§ Items
──────────────────────────────

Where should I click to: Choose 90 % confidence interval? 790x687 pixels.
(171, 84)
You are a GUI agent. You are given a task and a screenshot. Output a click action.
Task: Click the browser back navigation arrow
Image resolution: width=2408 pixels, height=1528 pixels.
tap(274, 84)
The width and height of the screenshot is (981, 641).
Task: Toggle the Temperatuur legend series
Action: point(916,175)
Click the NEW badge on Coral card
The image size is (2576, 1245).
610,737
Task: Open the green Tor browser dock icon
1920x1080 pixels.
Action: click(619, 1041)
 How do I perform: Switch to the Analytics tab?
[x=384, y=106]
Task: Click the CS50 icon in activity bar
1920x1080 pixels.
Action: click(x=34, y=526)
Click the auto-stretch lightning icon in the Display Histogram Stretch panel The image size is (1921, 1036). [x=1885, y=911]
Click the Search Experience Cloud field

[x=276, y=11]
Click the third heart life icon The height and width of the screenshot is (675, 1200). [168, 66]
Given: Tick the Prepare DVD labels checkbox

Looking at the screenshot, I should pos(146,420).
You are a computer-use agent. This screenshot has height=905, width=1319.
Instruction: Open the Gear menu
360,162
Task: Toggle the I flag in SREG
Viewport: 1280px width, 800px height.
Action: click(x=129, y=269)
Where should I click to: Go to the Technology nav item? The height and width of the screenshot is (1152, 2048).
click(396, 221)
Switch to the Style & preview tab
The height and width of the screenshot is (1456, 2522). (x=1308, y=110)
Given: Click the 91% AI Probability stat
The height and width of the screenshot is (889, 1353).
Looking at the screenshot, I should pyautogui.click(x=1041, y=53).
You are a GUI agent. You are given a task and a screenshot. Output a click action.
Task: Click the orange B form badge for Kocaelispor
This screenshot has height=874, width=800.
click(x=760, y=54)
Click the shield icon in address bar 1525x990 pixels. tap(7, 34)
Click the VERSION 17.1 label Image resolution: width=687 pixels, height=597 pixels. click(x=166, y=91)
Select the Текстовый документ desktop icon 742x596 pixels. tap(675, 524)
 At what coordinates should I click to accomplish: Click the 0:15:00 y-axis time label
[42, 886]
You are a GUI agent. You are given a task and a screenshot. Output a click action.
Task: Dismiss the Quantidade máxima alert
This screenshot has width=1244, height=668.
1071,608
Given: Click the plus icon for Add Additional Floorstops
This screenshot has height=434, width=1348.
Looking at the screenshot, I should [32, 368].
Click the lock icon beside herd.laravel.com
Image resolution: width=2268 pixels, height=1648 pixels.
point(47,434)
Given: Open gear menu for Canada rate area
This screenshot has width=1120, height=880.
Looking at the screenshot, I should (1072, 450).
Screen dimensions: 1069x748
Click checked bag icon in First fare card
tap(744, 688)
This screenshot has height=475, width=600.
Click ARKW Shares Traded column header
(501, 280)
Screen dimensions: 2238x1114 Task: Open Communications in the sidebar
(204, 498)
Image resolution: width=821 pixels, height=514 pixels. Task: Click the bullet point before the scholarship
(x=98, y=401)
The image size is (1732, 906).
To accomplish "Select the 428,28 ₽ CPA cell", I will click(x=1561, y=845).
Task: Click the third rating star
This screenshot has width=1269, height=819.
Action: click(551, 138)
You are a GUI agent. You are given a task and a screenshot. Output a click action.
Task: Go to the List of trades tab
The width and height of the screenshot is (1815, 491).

──────────────────────────────

§ What this task involves
Copy the data above, replacing "GUI agent" with "screen assistant" everywhere it appears and keeping everything else the same.

§ The reply
Where should I click to: Choose 90 % confidence interval? 790x687 pixels.
(171, 84)
You are a screen assistant. You are given a task and a screenshot. Output a click action.
Task: Click the browser back navigation arrow
Image resolution: width=2408 pixels, height=1528 pixels.
tap(274, 84)
The width and height of the screenshot is (981, 641).
Task: Toggle the Temperatuur legend series
Action: point(916,175)
Click the NEW badge on Coral card
The image size is (2576, 1245).
610,737
Task: Open the green Tor browser dock icon
1920x1080 pixels.
Action: click(619, 1041)
 How do I perform: Switch to the Analytics tab?
[x=384, y=106]
Task: Click the CS50 icon in activity bar
1920x1080 pixels.
Action: click(x=34, y=526)
Click the auto-stretch lightning icon in the Display Histogram Stretch panel The image size is (1921, 1036). [x=1885, y=911]
Click the Search Experience Cloud field

[x=276, y=11]
Click the third heart life icon The height and width of the screenshot is (675, 1200). [168, 66]
Given: Tick the Prepare DVD labels checkbox

Looking at the screenshot, I should pos(146,420).
You are a computer-use agent. This screenshot has height=905, width=1319.
Instruction: Open the Gear menu
360,162
Task: Toggle the I flag in SREG
Viewport: 1280px width, 800px height.
Action: click(x=129, y=269)
Where should I click to: Go to the Technology nav item? The height and width of the screenshot is (1152, 2048).
click(396, 221)
Switch to the Style & preview tab
The height and width of the screenshot is (1456, 2522). (x=1308, y=110)
Given: Click the 91% AI Probability stat
The height and width of the screenshot is (889, 1353).
Looking at the screenshot, I should pyautogui.click(x=1041, y=53).
You are a screen assistant. You are given a task and a screenshot. Output a click action.
Task: Click the orange B form badge for Kocaelispor
This screenshot has height=874, width=800.
click(x=760, y=54)
Click the shield icon in address bar 1525x990 pixels. tap(7, 34)
Click the VERSION 17.1 label Image resolution: width=687 pixels, height=597 pixels. click(x=166, y=91)
Select the Текстовый документ desktop icon 742x596 pixels. tap(675, 524)
 At what coordinates should I click to accomplish: Click the 0:15:00 y-axis time label
[42, 886]
You are a screen assistant. You are given a task and a screenshot. Output a click action.
Task: Dismiss the Quantidade máxima alert
This screenshot has width=1244, height=668.
1071,608
Given: Click the plus icon for Add Additional Floorstops
This screenshot has height=434, width=1348.
Looking at the screenshot, I should [32, 368].
Click the lock icon beside herd.laravel.com
Image resolution: width=2268 pixels, height=1648 pixels.
point(47,434)
Given: Open gear menu for Canada rate area
This screenshot has width=1120, height=880.
Looking at the screenshot, I should (1072, 450).
Screen dimensions: 1069x748
Click checked bag icon in First fare card
tap(744, 688)
This screenshot has height=475, width=600.
Click ARKW Shares Traded column header
(501, 280)
Screen dimensions: 2238x1114 Task: Open Communications in the sidebar
(204, 498)
Image resolution: width=821 pixels, height=514 pixels. Task: Click the bullet point before the scholarship
(x=98, y=401)
The image size is (1732, 906).
To accomplish "Select the 428,28 ₽ CPA cell", I will click(x=1561, y=845).
Task: Click the third rating star
This screenshot has width=1269, height=819.
Action: click(551, 138)
You are a screen assistant. You are given a task and a screenshot. Output a click action.
Task: Go to the List of trades tab
The width and height of the screenshot is (1815, 491).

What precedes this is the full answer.